Source: The Utopian Vision of Charles Fourier. Selected Texts on Work, Love, and Passionate Attraction. Translated, Edited and with an Introduction by Jonathan Beecher and Richard Bienvenu. Published by Jonathan Cape, 1972;
First Published: in 1822, Théorie de l'unité universelle.
Transcribed: by Andy Blunden.


Celebrated philosophers have long recognised the existence of a great unfathomed mystery.’ they have understood that man had failed in the study of nature and missed the paths which would have led to individual and collective happiness. In ages less vain than ours savants have deplored this failure and looked forward to a time when the human race would arrive at a happier destiny than that of civilisation. We find such prognostications in the writings of the most renowned authors from Socrates, who prophesied that “some day the light would. descend,” to Voltaire who, impatient to see it descend, exclaimed: “How dark a night still veils all nature’s face."[24]

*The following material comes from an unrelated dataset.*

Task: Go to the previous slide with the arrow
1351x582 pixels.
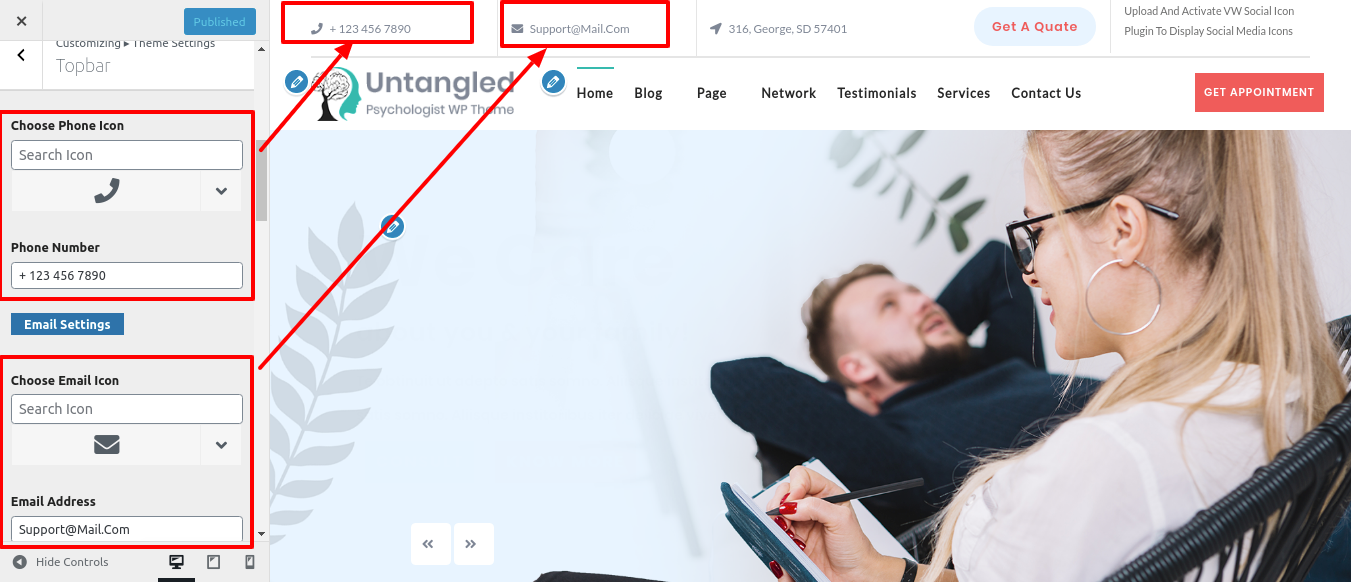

Plato and the Greek sophists expressed the same misgivings in other terms. Their utopias were an indirect accusation of the social thought of their age which could not conceive of anything beyond the systems of civilisation and barbarism. These writers are regarded as oracles of wisdom, and yet from Socrates to Montaigne we find the most eminent of them deploring the insufficiency of their ideas and asking: “What do I know?” Today people talk in a different tone, and Voltaire was right to complain that the cry of the modern sophists is: “What don’t I know!”

All the honourable philosophers, those who have not engaged in idle controversy, have recognised the falseness of our social theories. Montesquieu thinks that “the social world is suffering from a chronic sickness, an inner vice, a secret and hidden venom.” J.-J. Rousseau, in speaking of the people of civilisation, says: “These are not men; there is a disorder in things, the cause of which we have not yet fathomed.”

There are nonetheless people who vaunt the progress of our political sciences and the perfection of reason. This is an in decent boast and it has been cruelly refuted by the general misfortune, by the disastrous consequences of the so-called enlightened theories which gave birth to the storms of revolution. Was there ever a time like the present to stigmatise the regenerating sciences en masse! They have already been condemned by their own authors. Before the Revolution the compiler Barthélemy said (in his Voyage d'Anacharsis): “These libraries, the so-called treasure-houses of sublime knowledge, are no more than a humiliating repository of contradictions and errors; their abundance of ideas is in fact a penury.” What would he have said a few years later if he had seen the philosophical dogmas put to the test? No doubt like Raynal he would have made a public confession of ignorance and said with Bacon: “We must revise our whole understanding of things, and forget all that we have learned.”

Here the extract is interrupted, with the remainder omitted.